DEINE AUFGABEN:
a. Übersetze den folgenden Satz aus dem Prozessbericht ins Englische: „Man habe sich begrüßt und gegenseitig umarmt.“
b. Nimm den Prozessbericht nach seinem letzten Satz wieder auf und schreibe ihn weiter.

TEXTAUSZUG:

Der 30-Jährige selbst berichtete stockend, dass er die Frau bereits vorher kennengelernt habe und diese am Bahnsteig im zweiten Anlauf wieder erkannte. Man habe sich begrüßt und gegenseitig umarmt. Beide seien glücklich gewesen und er könne nicht verstehen, was man ihm hier zum Vorwurf mache. Die Frau sei zunächst alleine gewesen und später sei sie dann zu ihrer Gruppe zurückgekehrt. Zur Klepperstraße seien die beiden nur gegangen, weil der 30-Jährige ihr die Schule habe zeigen wollen, die er besuchte. Ja, man habe sich gegenseitig auf die Wange geküsst, sagte er. Er habe sie auch auf den Mund geküsst. An einen sexuellen Übergriff konnte er sich nicht erinnern.

Die Verteidigung berichtete von einer schweren Meningitis – Hirnhautentzündung –, die der Angeklagte bereits als Kleinkind erlitten und die im Laufe der Zeit ständig zu heftigen Krampfanfällen geführt habe. Er habe wegen seiner geistigen Beeinträchtigung auch lediglich zwei Jahre die Schule besucht, kenne zwar das Alphabet, müsse aber insgesamt als Analphabet gelten. Auch seine mathematischen Fähigkeiten seien eingeschränkt. Sein Gedächtnis sei ebenfalls beeinträchtigt davon.

ÜBUNGSMATERIAL:
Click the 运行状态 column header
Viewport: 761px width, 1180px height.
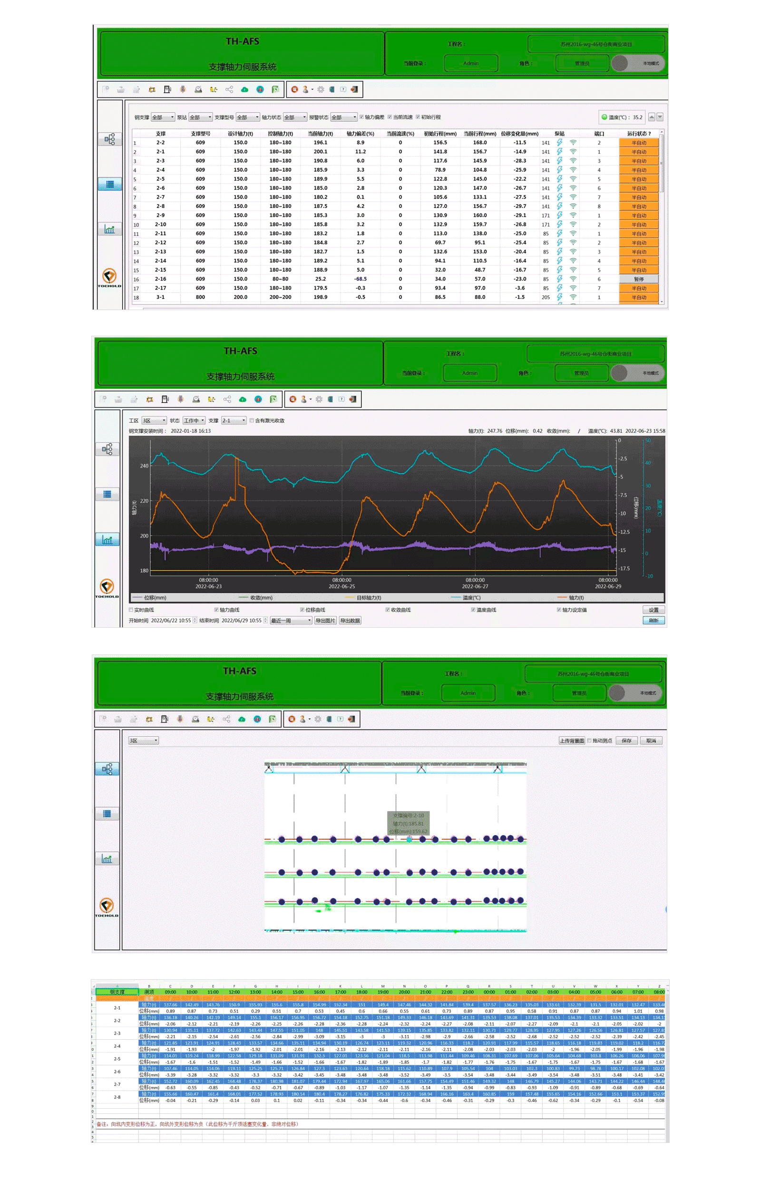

ERGEBNISSE JE AUFGABE:
a. They had greeted each other and hugged one another.

b.
Nur vage
Erinnerungen

In einem Rechtsgespräch beantragte deshalb dessen Verteidigung die Einstellung des Verfahrens. Dem wollte die Staatsanwaltschaft aber nicht zustimmen. Schließlich wurde an der Innenseite der Unterhose der Frau DNA gefunden, die mit an Sicherheit grenzender Wahrscheinlichkeit vom Angeklagten stammt. Während einer Verhandlungspause wurde der Angeklagte eingehend vom psychiatrischen Gutachter Dr. Franz Xaver Obermaier befragt und untersucht.

Die Frau konnte allerdings auch nicht ausführlich über den Hergang des Geschehens vom 1. März berichten. Begleitet von ihren Eltern und unter der Betreuung einer Psychologin ließ sie nur Umrisse ihrer Erinnerung erkennen. Unklar blieb, welche ihrer Aussagen echte Erinnerung und was womöglich durch bestimmte Fragestellungen beeinflusst wurde. Die Videoaufzeichnungen vom Bahnhof zeigten lediglich Gesprächssituationen, dass der Angeklagte seinen Arm um die Schulter der Frau legte und dass er sie an der Hand hielt.

Videoaufnahmen
liefern keine Beweise

Ein Zwang durch Zerren oder Ziehen, wie vom Staatsanwalt unterstellt, war hingegen nicht erkennbar. Auch der 36-jährige Bruder des Angeklagten wurde zu einer detaillierten Beschreibung des Krankheitsbildes des Angeklagten befragt.

Im Anschluss daran erklärte der Gutachter Dr. Obermeier, dass es sich mit hoher Wahrscheinlichkeit bei dem Angeklagten um eine Form der Epilepsie handelt, die bereits im frühkindlichen Alter dessen Gehirn nachhaltig geschädigt habe. Es sei auszuschließen, dass der Angeklagte habe erkennen können, dass es sich bei der von ihm angesprochenen Frau ebenfalls um einen geistig beeinträchtigten Menschen gehandelt habe.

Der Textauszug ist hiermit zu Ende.